Robin Williams' Career Endangered by Parkinson’s Disease

It starts off as a small tremble of the hand, and then it gradually progresses into an uncomfortable stiffness of the muscles. It’s a disease that can’t be cured, affecting your posture, speech, and ability to move.

Parkinson’s disease is a neurological disorder that makes a person feel slower than usual. According to Mayo Clinic, the disease is the result of the loss of “neurons that produce a chemical messenger in your brain called dopamine…[causing] abnormal brain activity.”

Symptoms typically start on one side of the body as the pain worsens over time. Most victims of this disease experience a decrease in facial expressions and mobile skills including walking, writing, arm swinging, blinking, and smiling.

For one deceased Hollywood actor, Parkinson’s was more than likely a difficult disease to face—especially in the case of 63-year-old comedian Robin Williams, who took his own life late Sunday 10th. 

According to Williams’ wife Susan Schneider, her husband was suffering from depression and the early stages of Parkinson’s disease, which “he was not yet ready to share publicly."  

Schneider says that he was admitted into a rehab facility in July for medical treatment, but the recent awareness of his health burdened the actor even more.  

Some of Williams’ most renowned movie roles include "Jumanji" (1995), "Good Will Hunting" (1997), and "RV"  (2006).

Yet, nothing comes close to his 1993 film “Mrs. Doubtfire,” which he intelligently tricks his ex-wife into seeing his children by portraying a female nanny.

Even as he aged, Williams continued to do stand-up comedy and on-camera acting. Within the last year, Williams starred in the CBS sitcom “The Crazy Ones” and landed roles in more than three upcoming films.

 It’s unknown if the disease inhibited Williams from performing.  

Ironically, Williams also dedicated his time to raising funds and awareness for Michael J Fox’s Parkinson’s disease research foundation. Fox, who also battles with Parkinson’s disease, said that he was unaware of Williams’ condition.

Actor and fellow friend, Rob Schneider, 50, recently tweeted what he believed led to Williams’ death:

‘Now that we can talk about it #Robin Williams was on a drug treating the symptoms of Parkinson’s. One of the side effects is suicide.’

Some of the actor’s closest colleagues assume that a combination of prescribed drugs “contributed to his mental state deteriorating” and intensified Williams’ receptiveness to suicidal thoughts. 

However, neurologists say that depression is not unlikely to be associated with the illness. In fact, some experts suspect that depression is one of the very first signs of Parkinson’s.

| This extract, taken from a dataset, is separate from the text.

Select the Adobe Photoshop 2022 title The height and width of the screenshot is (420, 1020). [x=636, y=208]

Schneider hopes that her husband’s fans will remember him not by his most recent shortcomings, but by his compassionate nature.

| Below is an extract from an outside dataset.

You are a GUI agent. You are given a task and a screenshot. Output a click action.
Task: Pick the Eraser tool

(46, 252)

“His greatest legacy, besides his three children, is the joy and happiness he offered to others, particularly to those fighting personal battles,” she told CNN News.

One thing is for certain--no one will ever be able to come close to portraying a man-turned-drag queen like the hilarious Robin Williams.

He will forever be remembered as one of the most lively and iconic comedians of our time.